--- Task brief ---
The answer must be an exact copy of the lines from the one with "Task: Open the بلوفر category menu" through the final line below, with no pictures and nothing else.

(Data provided Opens)

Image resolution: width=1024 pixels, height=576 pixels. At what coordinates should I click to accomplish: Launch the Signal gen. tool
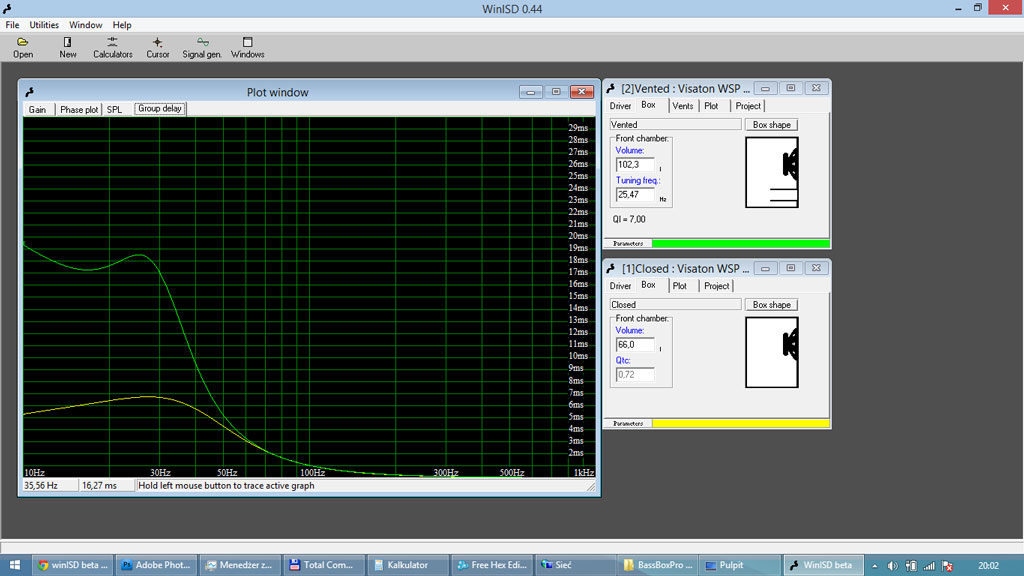202,47
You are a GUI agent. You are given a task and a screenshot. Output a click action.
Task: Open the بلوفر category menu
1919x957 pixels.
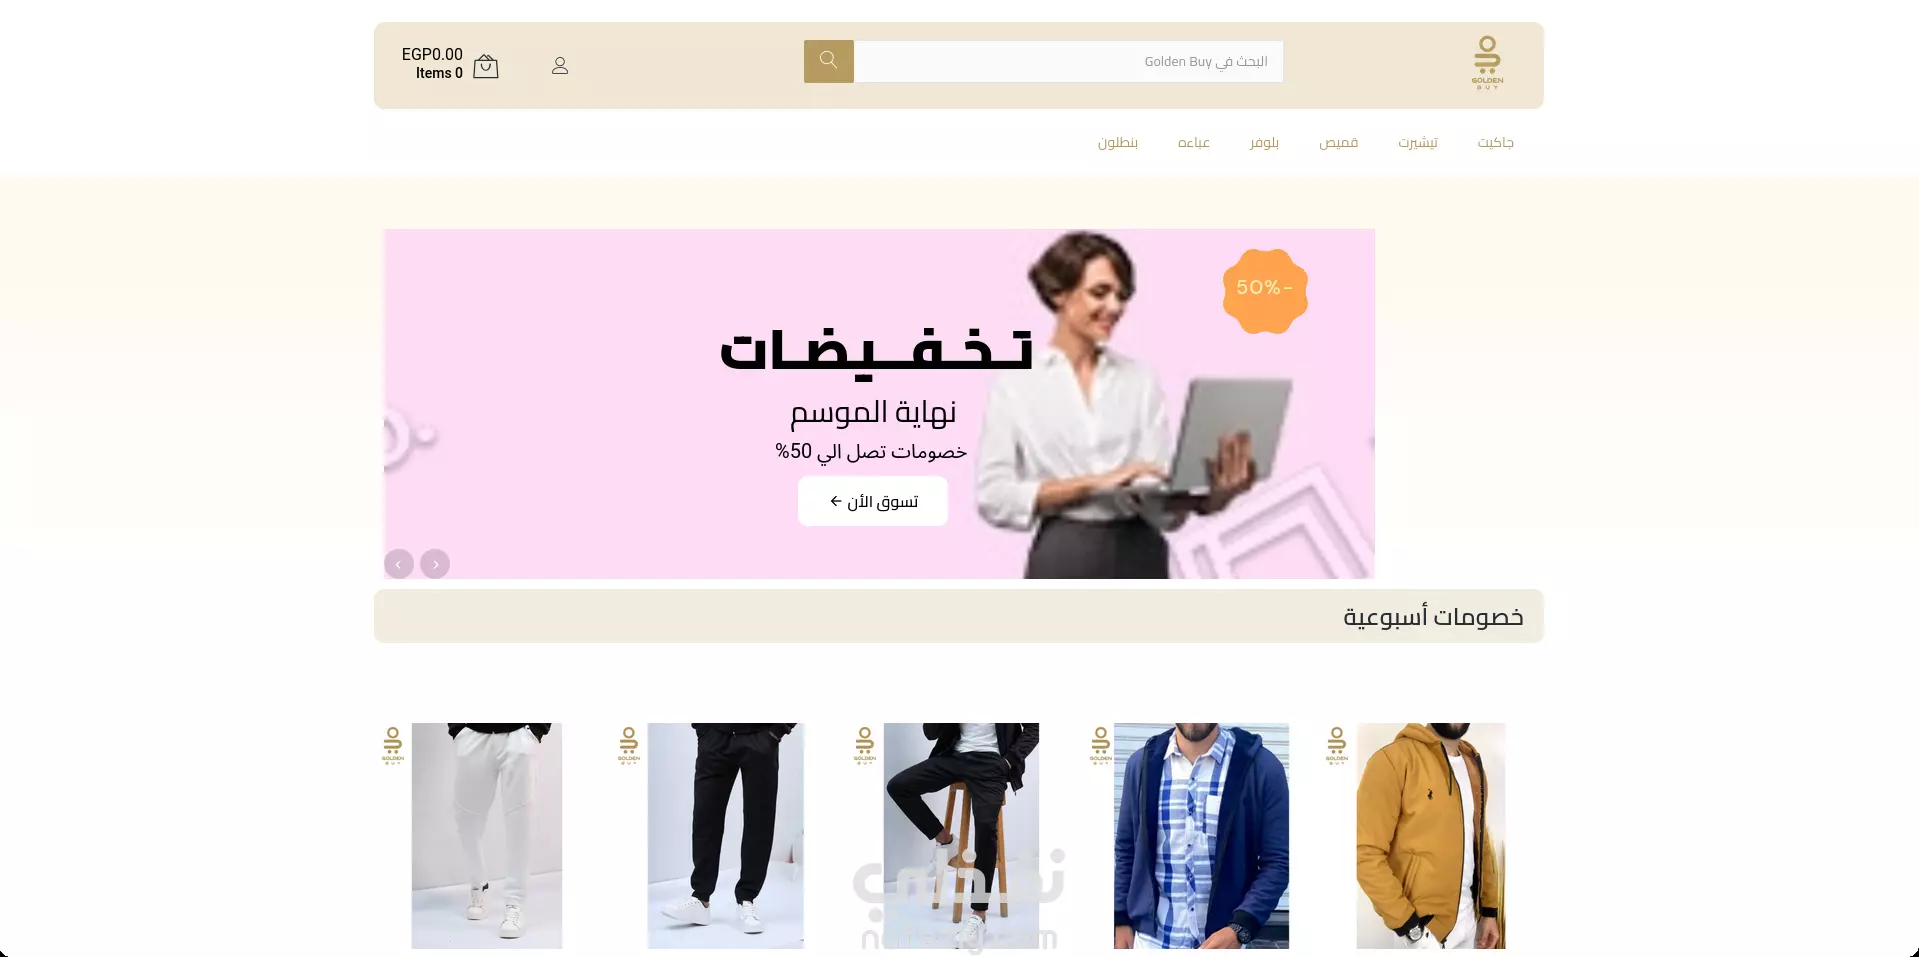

(Data provided Closes)

--- Task output ---
Task: Open the بلوفر category menu
1919x957 pixels.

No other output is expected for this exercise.